Studie über die Endlagerung hochradioaktiver Abfälle in verschiedenen Wirtsgesteinen fertig gestellt

Erstellung von Grubenräumen im Untertagelabor in Mont Terri (Tonstein, Schweiz)

Die Bundesregierung plant die Suche und Auswahl eines Standortes für ein Endlager für ausgediente Brennelemente und hochradioaktive Abfälle neu zu regeln. In diesem Zusammenhang sollen Standorte in unterschiedlichen Wirtsgesteinen im Hinblick auf ihre Eignung betrachtet werden. Vor dieser aktuellen Diskussion erhält eine gerade von der DBE TECHNOLOGY GmbH fertiggestellte Studie, die einen Überblick zum Stand der Endlagerung in verschiedenen geologischen Formationen gibt, eine besondere Bedeutung.
2008 wurden die DBE TECHNOLOGY GmbH und die Bundesanstalt für Geowissenschaften und Rohstoffe (BGR) vom Projektträger Forschungszentrum Karlsruhe, Wassertechnologie und Entsorgung – (PTKA-WTE) im Auftrag des Bundesministeriums für Wirtschaft und Technologie mit der Studie „Entwicklung und Umsetzung von technischen Konzepten für Endlager in tiefen geologischen Formationen in unterschiedlichen Wirtsgesteinen (EUGENIA)“ beauftragt. In dieser Studie wurde - im Hinblick auf eine mögliche Übertragung auf deutsche Standortregionen – an Hand weit fortgeschrittener internationaler Projekte der Stand von Planung, Errichtung und Betrieb von Endlagern für wärmeentwickelnde radioaktive Abfälle recherchiert. Weiterhin wurden die Eigenschaften der betrachteten Wirtsgesteine Salz, Tonstein und Kristallin sowie die angewandten Standortauswahl- und -erkundungsverfahren beschrieben.
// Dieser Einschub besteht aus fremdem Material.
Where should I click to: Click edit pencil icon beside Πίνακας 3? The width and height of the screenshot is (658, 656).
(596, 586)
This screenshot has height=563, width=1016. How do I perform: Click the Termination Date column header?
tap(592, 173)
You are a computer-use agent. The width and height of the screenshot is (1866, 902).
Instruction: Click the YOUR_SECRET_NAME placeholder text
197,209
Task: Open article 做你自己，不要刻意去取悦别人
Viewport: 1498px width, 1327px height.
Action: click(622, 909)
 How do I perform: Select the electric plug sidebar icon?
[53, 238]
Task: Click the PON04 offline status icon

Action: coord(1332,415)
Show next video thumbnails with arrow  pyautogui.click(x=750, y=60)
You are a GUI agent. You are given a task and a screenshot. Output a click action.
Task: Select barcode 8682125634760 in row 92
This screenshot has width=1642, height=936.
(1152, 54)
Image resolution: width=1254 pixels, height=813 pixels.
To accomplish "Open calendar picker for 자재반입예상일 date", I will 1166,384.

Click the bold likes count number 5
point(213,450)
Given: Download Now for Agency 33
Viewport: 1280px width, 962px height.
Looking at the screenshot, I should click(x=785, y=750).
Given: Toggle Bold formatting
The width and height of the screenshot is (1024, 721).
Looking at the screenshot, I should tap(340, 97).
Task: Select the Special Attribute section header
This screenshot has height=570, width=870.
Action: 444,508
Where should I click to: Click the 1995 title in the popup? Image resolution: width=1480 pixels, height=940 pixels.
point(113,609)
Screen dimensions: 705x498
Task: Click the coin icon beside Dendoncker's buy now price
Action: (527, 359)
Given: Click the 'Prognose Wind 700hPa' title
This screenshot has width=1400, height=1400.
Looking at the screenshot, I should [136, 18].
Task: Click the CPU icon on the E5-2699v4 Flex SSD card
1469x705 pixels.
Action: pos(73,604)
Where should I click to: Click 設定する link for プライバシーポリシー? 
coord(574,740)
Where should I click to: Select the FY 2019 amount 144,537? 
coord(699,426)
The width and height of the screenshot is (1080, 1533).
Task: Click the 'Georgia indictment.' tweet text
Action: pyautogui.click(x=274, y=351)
Es besteht weltweit Konsens, dass hochradioaktive Abfälle und ausgediente Brennelemente durch die Einlagerung im tiefen geologischen Untergrund langfristig und sicher vom Lebensraum des Menschen und seiner Umwelt isoliert werden können. International geltende Sicherheitsstandards und -prinzipien und nationale Regelwerke bilden den regulatorischen Rahmen für Planung, Bau, Betrieb und Verschluss von Endlagern. Die Suche und Auswahl von geeigneten Standorten erfolgt nach länderspezifischen Gesichtspunkten. Dabei spielen sowohl die jeweils verfügbare Wirtsgesteinsformation als auch Art und Menge der Abfälle und politisch-gesellschaftliche Aspekte eine Rolle. Endgültige Standortentscheidungen sind in Finnland und Schweden bereits getroffen worden. In allen Ländern wurden die technischen Endlagerkonzepte unter Berücksichtigung der lokalen Standortbedingungen sowie der Art und Menge der radioaktiven Abfälle entworfen. In der Studie wurde festgestellt, dass für alle potentiell geeigneten Endlagermedien (Kristallin, Tonstein und Salz) geeignete Endlagerkonzepte entwickelt wurden. Die Eigenschaften der Wirtsgesteine prägen dabei sowohl die Auslegung als auch die Methoden und Verfahren zur Herstellung und zum Betrieb des Endlagerbergwerks. Weiterhin bestimmen sie die technischen Lösungen für eine mögliche Rückholung. Die Wirtsgesteinseigenschaften sind auch für die Auslegung der technischen und geotechnischen Barrieren entscheidend. Während im Kristallin korrosionsresistente Behälter die Hauptfunktion zur Rückhaltung der Radionuklide gewährleisten müssen, übernehmen in Tonstein und Salz die Wirtsgesteine diese Funktion. Aufgrund ihrer plastischen Verformbarkeit, der hohen Wärmeleitfähigkeit, der Trockenheit und der großen Mächtigkeit von Salzformationen bieten sich Salzstöcke für die Endlagerung wärmeentwickelnder radioaktiver Abfälle an. Darüber hinaus belegen mehr als 150 Jahre Erfahrung im Salzbergbau, dass Bergwerke in Salz sicher hergestellt und betrieben werden können.